Personal information
- Born: 24 December 1983 (age 42) Niuland district, Nagaland, India
- Allegiance: India
- Branch: Indian Army
- Service years: 2000–present
- Rank: Subedar
- Unit: Assam Regiment
- Awards: Ati Vishisht Seva Medal Vishisht Seva Medal

Sport
- Sport: Shot put
- Event: Men's shot put F57

Achievements and titles
- Paralympic finals: 2024 Paris
- Personal best(s): Shot put F57: 14.65 m (Paris, 2024)

Medal record
Representing India
Men's para-athletics
Paralympic Games
| Bronze medal – third place | 2024 Paris | Shot put F57 |
Asian Para Games
| Bronze medal – third place | 2022 Hangzhou | Shot put F57 |

= Hokato Hotozhe Sema =

Indian para athlete

Hokato Hotozhe Sema, AVSM, VSM (born 24 December 1983) is an Indian para-athlete from Nagaland and a Junior Commissioned Officer in the Indian Army.

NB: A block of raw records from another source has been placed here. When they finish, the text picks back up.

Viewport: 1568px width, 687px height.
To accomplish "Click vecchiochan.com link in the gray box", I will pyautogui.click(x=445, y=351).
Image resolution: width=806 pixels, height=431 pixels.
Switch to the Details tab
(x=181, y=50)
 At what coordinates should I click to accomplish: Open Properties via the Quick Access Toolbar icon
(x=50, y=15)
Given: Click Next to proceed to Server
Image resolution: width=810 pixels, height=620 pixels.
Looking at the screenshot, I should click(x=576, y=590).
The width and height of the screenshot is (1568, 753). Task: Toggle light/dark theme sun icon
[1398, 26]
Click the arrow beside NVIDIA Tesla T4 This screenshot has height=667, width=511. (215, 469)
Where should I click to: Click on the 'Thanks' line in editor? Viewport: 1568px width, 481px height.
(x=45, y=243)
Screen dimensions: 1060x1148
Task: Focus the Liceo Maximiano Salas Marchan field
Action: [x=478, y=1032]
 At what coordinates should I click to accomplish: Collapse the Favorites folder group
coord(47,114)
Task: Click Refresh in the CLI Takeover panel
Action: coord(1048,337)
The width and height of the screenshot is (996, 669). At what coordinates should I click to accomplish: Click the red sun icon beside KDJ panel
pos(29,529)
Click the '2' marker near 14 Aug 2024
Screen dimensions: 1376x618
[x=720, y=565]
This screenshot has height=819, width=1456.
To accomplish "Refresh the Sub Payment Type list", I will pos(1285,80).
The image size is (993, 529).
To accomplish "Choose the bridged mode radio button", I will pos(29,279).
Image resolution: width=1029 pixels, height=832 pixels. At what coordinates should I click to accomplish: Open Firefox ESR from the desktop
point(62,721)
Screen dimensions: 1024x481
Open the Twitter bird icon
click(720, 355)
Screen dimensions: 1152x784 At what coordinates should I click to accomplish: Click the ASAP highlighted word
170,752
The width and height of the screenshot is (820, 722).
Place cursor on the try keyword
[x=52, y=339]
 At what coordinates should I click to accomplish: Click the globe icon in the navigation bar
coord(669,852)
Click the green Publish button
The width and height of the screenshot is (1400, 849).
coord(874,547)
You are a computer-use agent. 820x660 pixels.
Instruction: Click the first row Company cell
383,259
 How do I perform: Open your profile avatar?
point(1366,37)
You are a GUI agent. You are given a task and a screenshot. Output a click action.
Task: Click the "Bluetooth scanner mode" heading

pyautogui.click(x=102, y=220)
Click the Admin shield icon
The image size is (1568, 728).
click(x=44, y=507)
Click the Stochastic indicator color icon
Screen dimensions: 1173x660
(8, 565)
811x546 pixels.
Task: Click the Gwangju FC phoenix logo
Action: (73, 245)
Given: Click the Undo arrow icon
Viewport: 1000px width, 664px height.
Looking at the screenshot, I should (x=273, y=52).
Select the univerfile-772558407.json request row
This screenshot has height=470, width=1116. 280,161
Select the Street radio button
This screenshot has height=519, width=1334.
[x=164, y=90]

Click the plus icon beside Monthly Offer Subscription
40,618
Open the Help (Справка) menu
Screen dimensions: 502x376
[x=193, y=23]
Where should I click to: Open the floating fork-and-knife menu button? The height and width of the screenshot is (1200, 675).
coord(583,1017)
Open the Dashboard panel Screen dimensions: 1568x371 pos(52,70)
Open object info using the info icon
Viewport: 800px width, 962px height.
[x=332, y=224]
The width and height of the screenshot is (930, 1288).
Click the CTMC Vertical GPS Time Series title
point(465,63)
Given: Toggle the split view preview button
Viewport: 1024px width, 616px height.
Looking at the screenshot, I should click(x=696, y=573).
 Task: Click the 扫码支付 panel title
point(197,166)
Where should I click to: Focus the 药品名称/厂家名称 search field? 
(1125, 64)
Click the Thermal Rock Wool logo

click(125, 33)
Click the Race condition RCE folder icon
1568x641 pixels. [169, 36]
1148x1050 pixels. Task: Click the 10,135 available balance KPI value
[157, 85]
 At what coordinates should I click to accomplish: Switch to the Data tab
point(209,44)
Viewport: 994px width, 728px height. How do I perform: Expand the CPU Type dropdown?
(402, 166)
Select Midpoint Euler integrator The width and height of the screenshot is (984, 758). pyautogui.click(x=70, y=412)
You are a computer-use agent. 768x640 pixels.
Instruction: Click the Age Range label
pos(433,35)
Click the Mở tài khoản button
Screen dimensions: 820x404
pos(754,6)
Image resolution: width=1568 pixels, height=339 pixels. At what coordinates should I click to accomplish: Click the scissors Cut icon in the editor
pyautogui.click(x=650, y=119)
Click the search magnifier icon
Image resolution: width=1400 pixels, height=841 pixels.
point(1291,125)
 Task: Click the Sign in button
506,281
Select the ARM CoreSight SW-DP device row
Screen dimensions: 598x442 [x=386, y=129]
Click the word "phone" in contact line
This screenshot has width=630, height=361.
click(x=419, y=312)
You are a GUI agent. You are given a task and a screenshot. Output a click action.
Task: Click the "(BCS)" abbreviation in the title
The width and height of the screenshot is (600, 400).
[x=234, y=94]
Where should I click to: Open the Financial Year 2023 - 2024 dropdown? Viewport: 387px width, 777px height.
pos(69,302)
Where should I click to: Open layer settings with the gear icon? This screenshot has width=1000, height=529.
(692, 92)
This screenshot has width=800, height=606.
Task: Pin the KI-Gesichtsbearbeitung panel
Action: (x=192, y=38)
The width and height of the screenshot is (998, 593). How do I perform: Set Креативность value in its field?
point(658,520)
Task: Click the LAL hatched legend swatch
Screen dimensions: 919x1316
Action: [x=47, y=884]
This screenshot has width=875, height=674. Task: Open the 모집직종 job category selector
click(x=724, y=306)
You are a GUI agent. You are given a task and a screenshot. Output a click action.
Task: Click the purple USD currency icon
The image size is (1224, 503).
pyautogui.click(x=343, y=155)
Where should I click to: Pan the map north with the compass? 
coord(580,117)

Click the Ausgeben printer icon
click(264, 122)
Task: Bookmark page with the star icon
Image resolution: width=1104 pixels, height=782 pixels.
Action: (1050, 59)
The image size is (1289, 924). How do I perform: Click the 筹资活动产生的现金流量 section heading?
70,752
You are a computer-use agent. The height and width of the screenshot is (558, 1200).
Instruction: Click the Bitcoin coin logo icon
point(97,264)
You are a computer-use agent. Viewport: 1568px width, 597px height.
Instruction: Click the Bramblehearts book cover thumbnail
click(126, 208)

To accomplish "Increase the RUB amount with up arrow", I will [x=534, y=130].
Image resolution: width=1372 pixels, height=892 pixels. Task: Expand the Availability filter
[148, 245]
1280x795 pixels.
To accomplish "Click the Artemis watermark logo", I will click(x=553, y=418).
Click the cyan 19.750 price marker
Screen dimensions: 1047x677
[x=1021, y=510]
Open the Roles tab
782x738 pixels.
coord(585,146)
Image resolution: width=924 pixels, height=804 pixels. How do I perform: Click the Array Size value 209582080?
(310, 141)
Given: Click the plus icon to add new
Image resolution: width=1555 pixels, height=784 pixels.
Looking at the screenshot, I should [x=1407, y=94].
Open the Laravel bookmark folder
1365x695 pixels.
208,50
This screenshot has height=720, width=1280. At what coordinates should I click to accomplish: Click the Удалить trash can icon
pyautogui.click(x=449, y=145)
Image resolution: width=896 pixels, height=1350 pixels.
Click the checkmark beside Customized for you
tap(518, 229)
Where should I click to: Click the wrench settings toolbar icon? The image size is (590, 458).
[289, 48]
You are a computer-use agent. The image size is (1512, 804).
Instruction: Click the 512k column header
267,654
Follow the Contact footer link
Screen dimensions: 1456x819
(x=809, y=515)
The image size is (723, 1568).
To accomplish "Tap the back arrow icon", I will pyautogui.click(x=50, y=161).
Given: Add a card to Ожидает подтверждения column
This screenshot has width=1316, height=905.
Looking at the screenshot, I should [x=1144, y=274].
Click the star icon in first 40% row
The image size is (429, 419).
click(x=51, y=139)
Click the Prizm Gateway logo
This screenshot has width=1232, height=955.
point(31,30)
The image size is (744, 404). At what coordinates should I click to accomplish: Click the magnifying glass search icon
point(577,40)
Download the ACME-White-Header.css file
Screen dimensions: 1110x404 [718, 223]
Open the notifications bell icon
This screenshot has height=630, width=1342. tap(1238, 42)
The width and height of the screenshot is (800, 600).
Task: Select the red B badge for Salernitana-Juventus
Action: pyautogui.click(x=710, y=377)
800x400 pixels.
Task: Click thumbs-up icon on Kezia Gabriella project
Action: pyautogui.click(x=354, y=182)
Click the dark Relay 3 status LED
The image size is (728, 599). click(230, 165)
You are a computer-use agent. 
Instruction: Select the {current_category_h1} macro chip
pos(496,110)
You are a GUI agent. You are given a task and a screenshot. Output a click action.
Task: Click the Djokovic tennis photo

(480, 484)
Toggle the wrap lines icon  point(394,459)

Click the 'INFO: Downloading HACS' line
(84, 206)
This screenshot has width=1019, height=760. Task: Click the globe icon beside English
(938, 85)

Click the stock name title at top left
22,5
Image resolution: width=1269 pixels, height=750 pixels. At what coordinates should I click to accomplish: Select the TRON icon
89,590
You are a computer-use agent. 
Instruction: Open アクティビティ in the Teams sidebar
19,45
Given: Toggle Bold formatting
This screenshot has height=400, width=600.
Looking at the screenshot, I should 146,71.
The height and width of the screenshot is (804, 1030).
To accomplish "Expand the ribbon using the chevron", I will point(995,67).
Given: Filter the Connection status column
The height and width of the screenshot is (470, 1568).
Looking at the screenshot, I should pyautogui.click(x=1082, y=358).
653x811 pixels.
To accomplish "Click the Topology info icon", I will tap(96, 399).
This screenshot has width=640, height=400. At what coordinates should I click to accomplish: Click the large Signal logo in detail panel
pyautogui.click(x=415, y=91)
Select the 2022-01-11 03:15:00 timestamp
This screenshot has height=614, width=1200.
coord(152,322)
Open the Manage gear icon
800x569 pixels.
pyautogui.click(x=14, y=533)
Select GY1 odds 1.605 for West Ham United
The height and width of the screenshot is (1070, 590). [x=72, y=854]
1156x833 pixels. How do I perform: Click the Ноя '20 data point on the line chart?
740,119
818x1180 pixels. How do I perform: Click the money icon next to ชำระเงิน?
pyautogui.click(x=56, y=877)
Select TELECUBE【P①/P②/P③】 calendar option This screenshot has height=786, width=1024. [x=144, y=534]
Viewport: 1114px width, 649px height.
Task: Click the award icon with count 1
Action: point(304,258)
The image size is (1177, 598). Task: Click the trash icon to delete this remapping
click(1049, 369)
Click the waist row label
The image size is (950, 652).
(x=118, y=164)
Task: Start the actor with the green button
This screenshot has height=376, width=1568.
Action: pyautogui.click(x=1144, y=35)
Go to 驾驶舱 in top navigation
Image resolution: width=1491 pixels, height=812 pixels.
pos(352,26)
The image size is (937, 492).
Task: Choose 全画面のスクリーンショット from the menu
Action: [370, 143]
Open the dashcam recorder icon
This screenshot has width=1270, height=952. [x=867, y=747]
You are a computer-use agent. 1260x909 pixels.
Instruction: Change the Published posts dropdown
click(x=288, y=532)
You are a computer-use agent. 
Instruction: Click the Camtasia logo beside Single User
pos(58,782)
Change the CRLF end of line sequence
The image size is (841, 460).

He competes in men's shot put F57 event. He represented India at the 2024 Summer Paralympics at Paris and won a bronze medal in the event.

== Background ==
Sema was born in P. Vihoto in the Niuland district, Nagaland. He joined as a havildar in the Indian Army and was promoted as Naib Subedar with 9 Assam Regiment. He lost his leg in 2002 during an operation at the Line of Control due to a landmine blast. At 32, he started shotput and trained under coach Rakesh Rawat. A chance meeting with Lieutenant Colonel Gaurav Dutta in 2016 led him to take up shot put. He is currently supported by Olympic Gold Quest, a sports NGO.

== Career ==
Sema won the bronze medal in shotput F-56/57 category event at 2022 Asian Para Games in Hangzhou, China. He also won the bronze medal in shotput F-57 category at the 2024 Summer Paralympics in Paris with a personal best throw of 14.65m.